Sanatın organik doğası, mobilya üretimlerinde üzerlerindeki çiçek motiflerinde net bir şekilde görülür. Barok, doğayı sanat yapıtının inorganik doğasına dahil ederek cansız bir form olarak ele almış. Süslemenin zanaatın esas deseni olarak uzun yıllar kullanılması yüksek sanatı değil gündelik olanı sanatla buluşturması açısından kritik bir rol oynamıştır.

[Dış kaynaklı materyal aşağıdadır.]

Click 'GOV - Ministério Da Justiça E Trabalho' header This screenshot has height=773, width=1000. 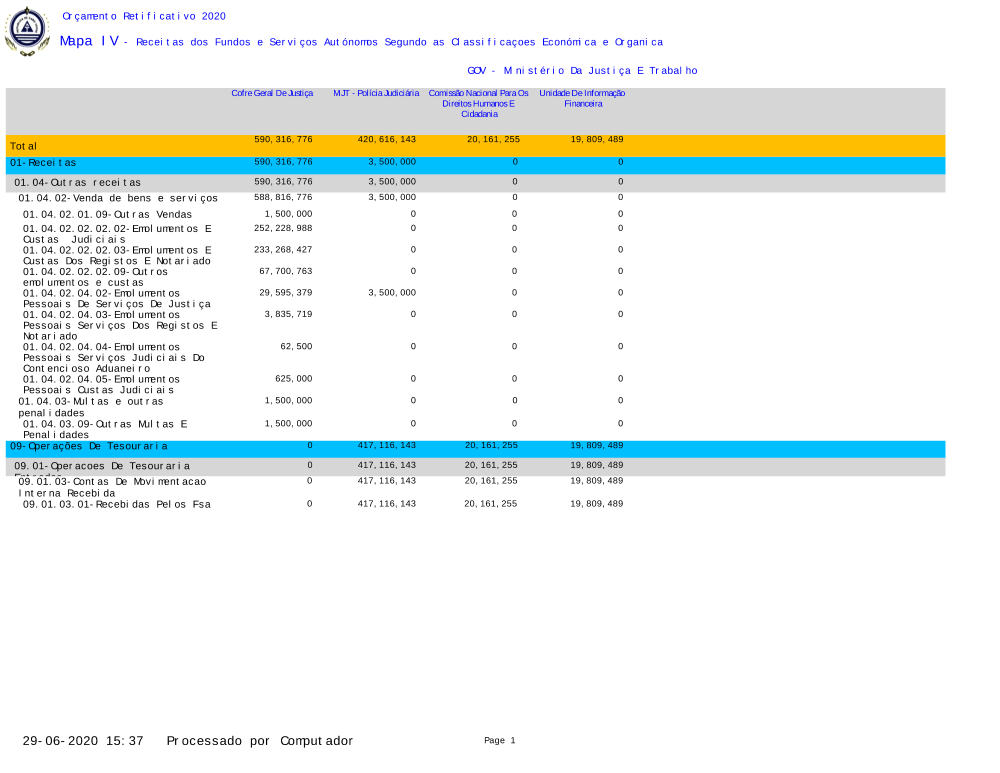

Maddi dünyanın biriken zenginlikleri koleksiyonculuk adı altında gelişerek bulunduğu zamanın hayal gücünü tutsak eden yeni zamanın düşsel oyuncakları olacaktı. Zamanın gelip geçiciliğine dair nesneler rejimi insanın geçmişinden çok bugününü ilgilendiren bir varlık kazanmıştı. Mobilyaların dili de resim ve heykele atfedilen yaratıcılık ve kutsallık mitinden farklı yaşamsal işlevleri olduğu ve bir üretim eşyası olup tasarımın parçası olduğu için artık onun da zanaat ürünleri içerisinde sınıflandırılıp ne anlattıklarına bakmalı içinde bulundukları form dilinin evriminin bizi götüreceği duyarlı alanlar araştırılmalı. Nostaljiye kaptırılmış olan bu gerçekçi dilin kiç olmaktan öte yapacağı çok şey vardır.

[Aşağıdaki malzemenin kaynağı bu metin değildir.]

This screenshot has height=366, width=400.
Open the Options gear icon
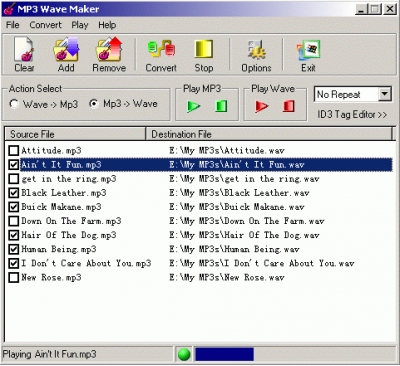(x=256, y=49)
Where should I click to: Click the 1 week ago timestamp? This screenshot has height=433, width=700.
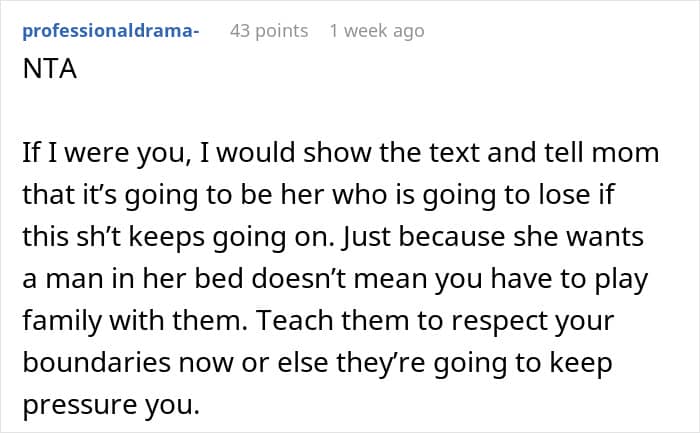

Yapıtlar arasındaki analojik bakışımız karşıtların birliğini içeren form anlamında içerikleri çoğaltacağımız zengin bir ırmaktır. Barok dönemde yaşanan bu zenginliğin bir anlamı olmalıydı sanata tutkun bir şekilde bağlı bu toplumda formlar Roma’daki aşk çeşmesinden adeta fışkırmıştır. Her sanat yapıtında incelemeye değer binlerce forma rastlarsınız. Tanrısal bu üretimin klasisizm devresine girip antik yunan tekrarlarına dönmesi bir sessizlik çağrısıdır. Bu da akla sessizliğin karşıtı çığlığı getiriyor. Baroktaki çığlık susmayıp sessizleşmiş bir halde akıntıya kapılmaktadır. Bir sonrasını bilmenin verdiği rahatlıkla sonrasını kurgulayabiliriz.